The U.S. International Trade Commission has the power under Section 337 of the Tariff Act of 1930 to investigate claims that an imported product infringes a U.S. patent and then block the offending imports from the U.S. market. The agency has used that power to become an administrative patent court for imports with an increasingly prominent role in the U.S. patent system. Because the agency employs more favorable procedures and remedies, ITC litigation is a popular forum for patent owners to bring complaints even if they are also suing the defendant in federal district court.
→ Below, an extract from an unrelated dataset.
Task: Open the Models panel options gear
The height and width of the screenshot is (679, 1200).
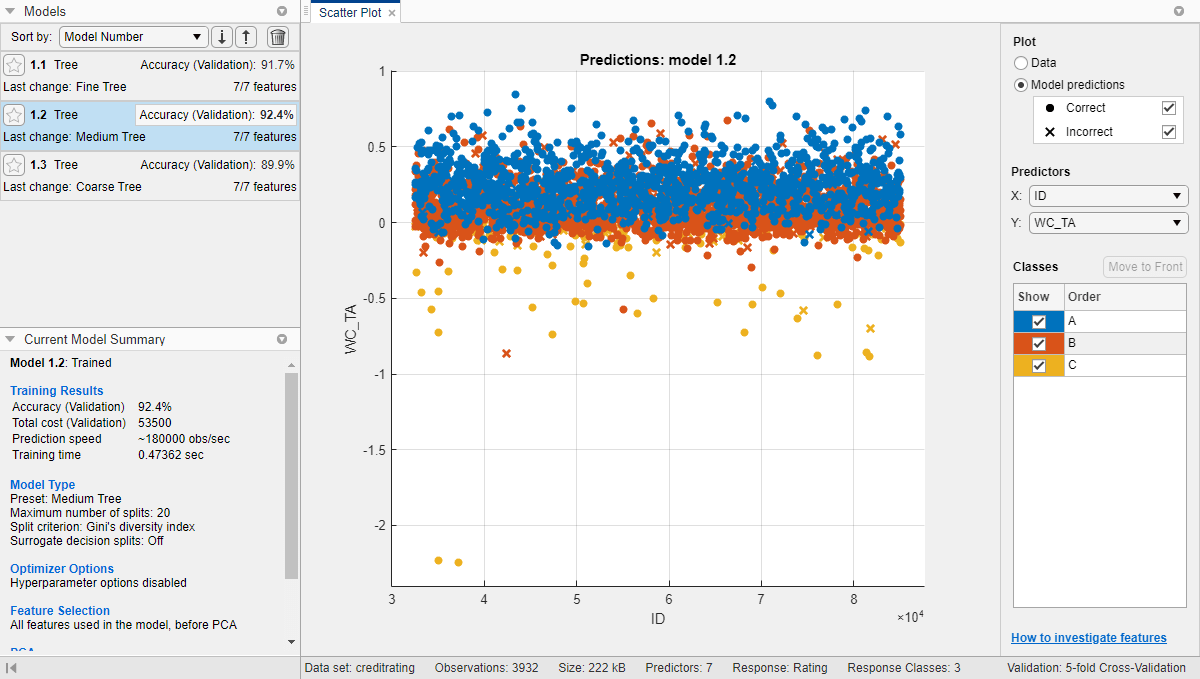Action: (283, 11)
One major difference between the two venues that has prompted an increase in cases filed at the ITC came about after the Supreme Court’s 2006 decision in eBay v. MercExchange. In eBay, the Court ended the long-held practice of automatically issuing injunctions against future infringement in all patent cases. Because U.S. patent law states that courts “may grant injunctions in accordance with the principles of equity,” the Supreme Court held that judges must apply “the traditional four-factor framework that governs the award of injunctive relief” before issuing an injunction. Among those four factors that must be considered is whether monetary damages are adequate to compensate for the plaintiff’s injury.

The most direct consequence of eBay has been the consistent denial of injunctive relief in cases where the patent owner is a licensing company whose only interest in the patent is the ability to monetize its rights through royalty payments. Before eBay, these non-practicing entities (NPEs) could use the threat of an injunction against high-value products to secure outsized royalties for low-quality patents vaguely claiming rights to low-value technologies.
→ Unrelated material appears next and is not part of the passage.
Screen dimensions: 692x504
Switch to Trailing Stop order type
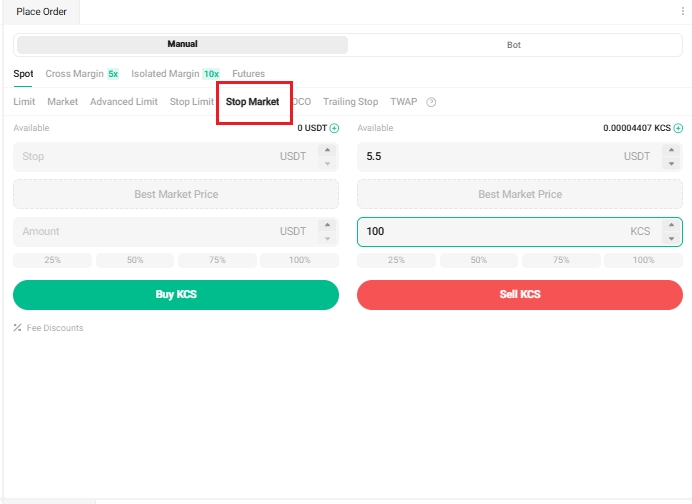point(350,102)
After eBay, there was a surge of cases brought by NPEs at the ITC hoping to secure through an exclusion order what the Supreme Court determined they were not entitled to under patent law.
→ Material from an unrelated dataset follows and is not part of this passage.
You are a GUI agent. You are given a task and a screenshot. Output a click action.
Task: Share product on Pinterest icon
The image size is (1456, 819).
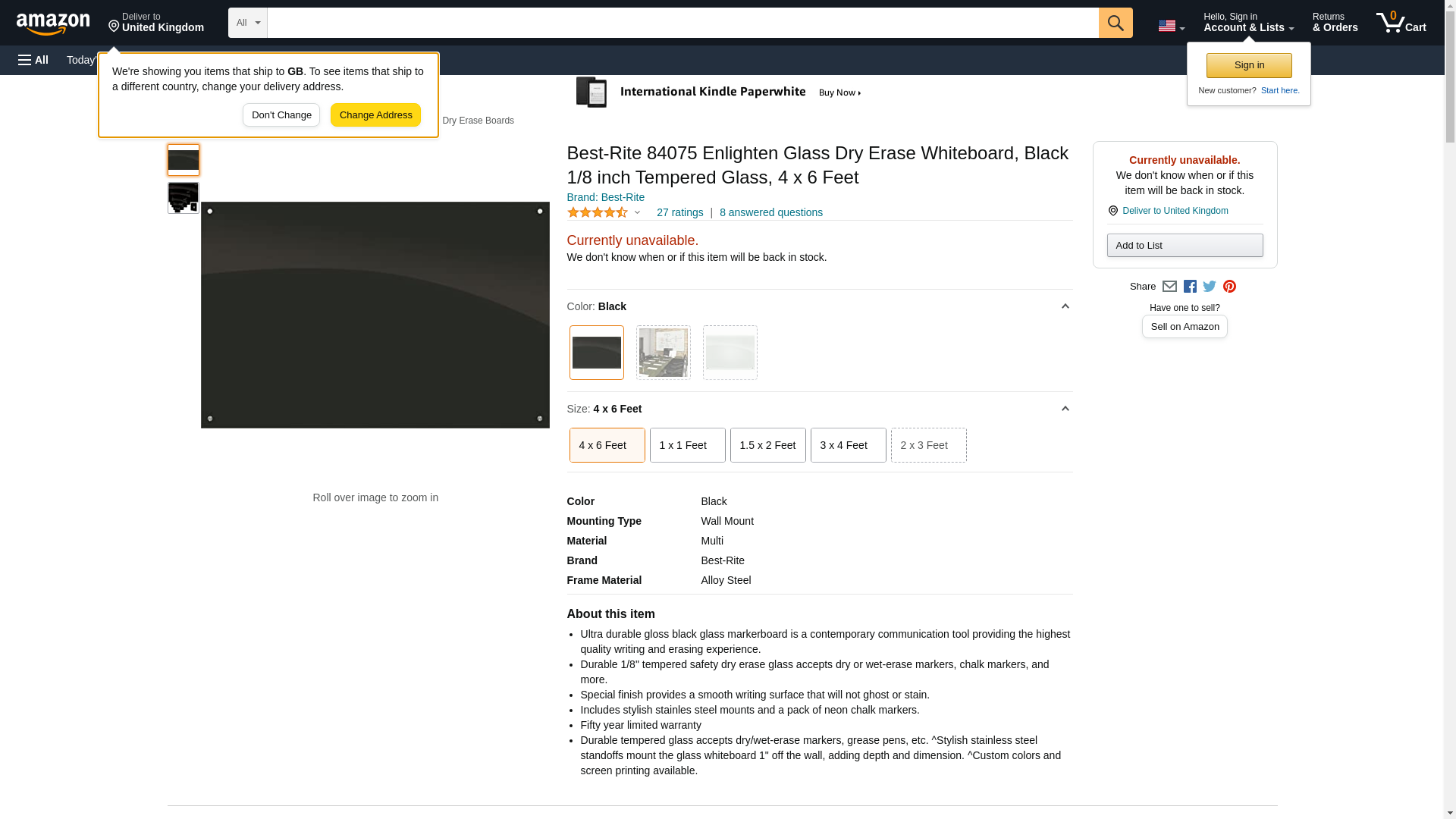pos(1229,287)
This phenomenon was well-documented in a study by Colleen Chien and Mark Lemley. They found that NPE cases rose in the five-year period after 2006 as a portion of total ITC investigations and that those NPE cases named more respondents on average than other Section 337 complaints.

The situation also gained the attention of Congress, resulting in multiple hearings before the House Judiciary Committee and the introduction of reform legislation.

In response to this attention, the ITC published its own analysis of Section 337 use by NPEs. In an attempt to mitigated concerns about patent trolls flocking to the ITC, the agency conceived of two categories of NPEs. A Category 1 NPE is “an inventor, a university or other research institution, a technology start-up, a company that designs and sells technology rather than producing products . . . or a similar entity [with] a primary focus in a business other than purchasing and asserting patents.” While a Category 2 NPE is a company that purchased the asserted patents and whose primary business is the acquisition and assertion of patents. This second category describes what are sometimes called patent-assertion entities, or more pejoratively, “patent trolls.”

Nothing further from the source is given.